Em sentido mais preciso vitalismo é a doutrina defendida por filósofos e cientistas entre meados do século XVIII e meados do século XIX, segundo a qual o fundamento dos fenômenos vitais é uma força vital que não depende de mecanismos físico-químicos. É característica do vitalismo declarar inútil a investigação dos fenômenos vitais, porquanto ela nunca conseguirá apreender a força que constitui a essência da vida. O V. nessa forma foi invalidado pelas descobertas da bioquímica, que a partir de 1828 (data em que foi efetuada a fabricação sintética da ureia), demonstrou a possibilidade de produzir substâncias orgânicas em laboratório. O neovitalismo, levando em conta essa possibilidade, reconhece a utilidade físico- química dos fenômenos vitais, mas continua admitindo a irredutibilidade desses fenômenos às forças físico-químicas, afirmando que eles são dirigidos por fenômenos específicos que recebe vários nomes (dominante [v.]em Reinke,

enteléquia [v.] em Driesh, elã vital [v.] em Bérgson). (ABBAGNANO, 2007, p.

1201)

O conceito de elan vital, ou impulso vital do filósofo espiritualista Henri Bergson (1859-1941) é equivalente à intuição, tida por ele como uma “faculdade cognoscitiva”. É pela intuição que o mundo pode ser conhecido.

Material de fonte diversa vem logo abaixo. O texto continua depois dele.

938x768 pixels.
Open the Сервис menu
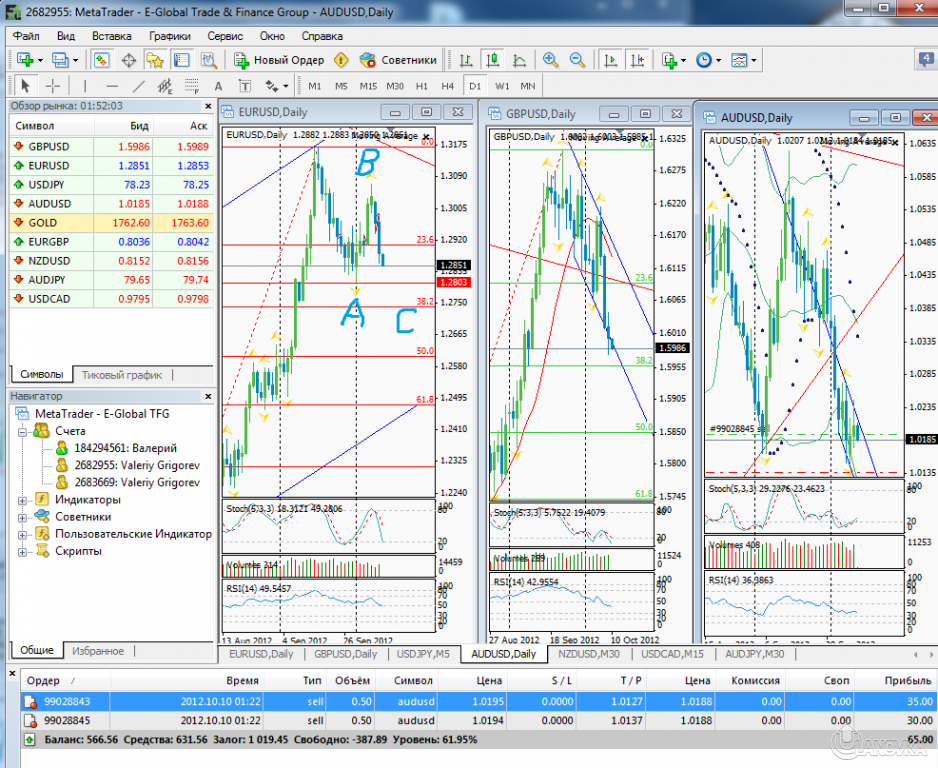224,35
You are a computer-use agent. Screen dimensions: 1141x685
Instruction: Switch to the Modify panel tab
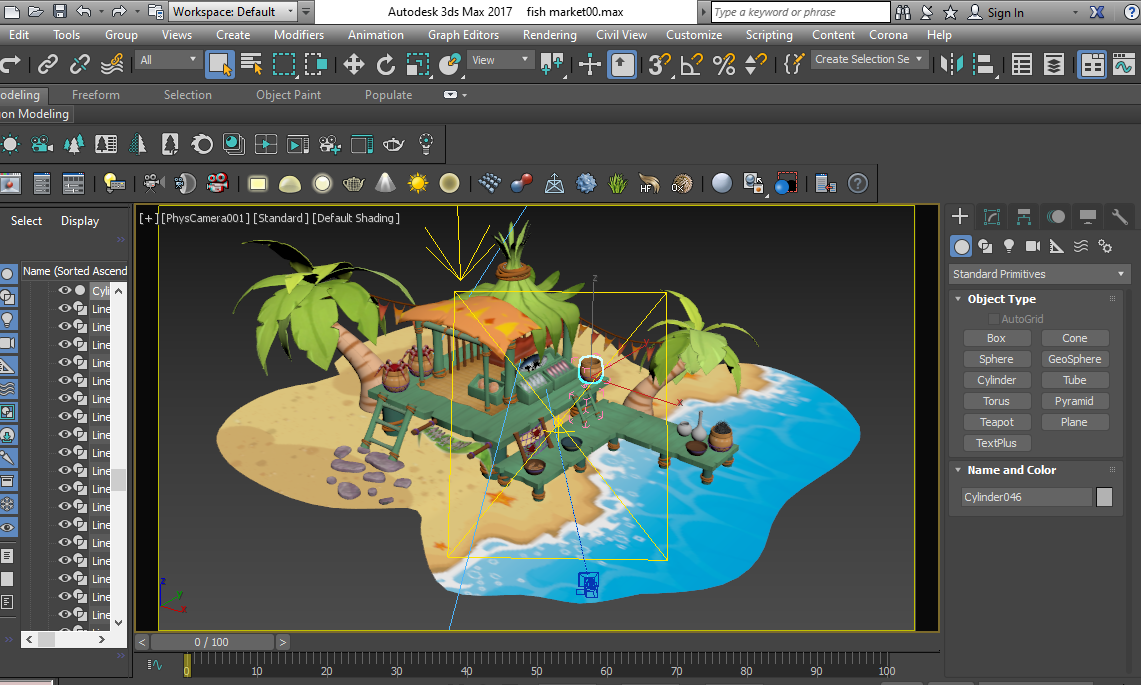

Segundo Bergson, "hoje, só raramente e com grande esforço, podemos chegar à intuição; no entanto a humanidade chegará um dia a desenvolver a intuição de tal modo que será a faculdade ordinária para conhecer as coisas”. (PADOVANI; CASTAGNOLA, 1993, p.460).

O impulso ou elan vital parte da centralidade do corpo, sede da intuição para os orientais e núcleo do self. A noção neo-vitalista de Bergson, localiza a sede da intuição no corpo, como fonte de conhecimento.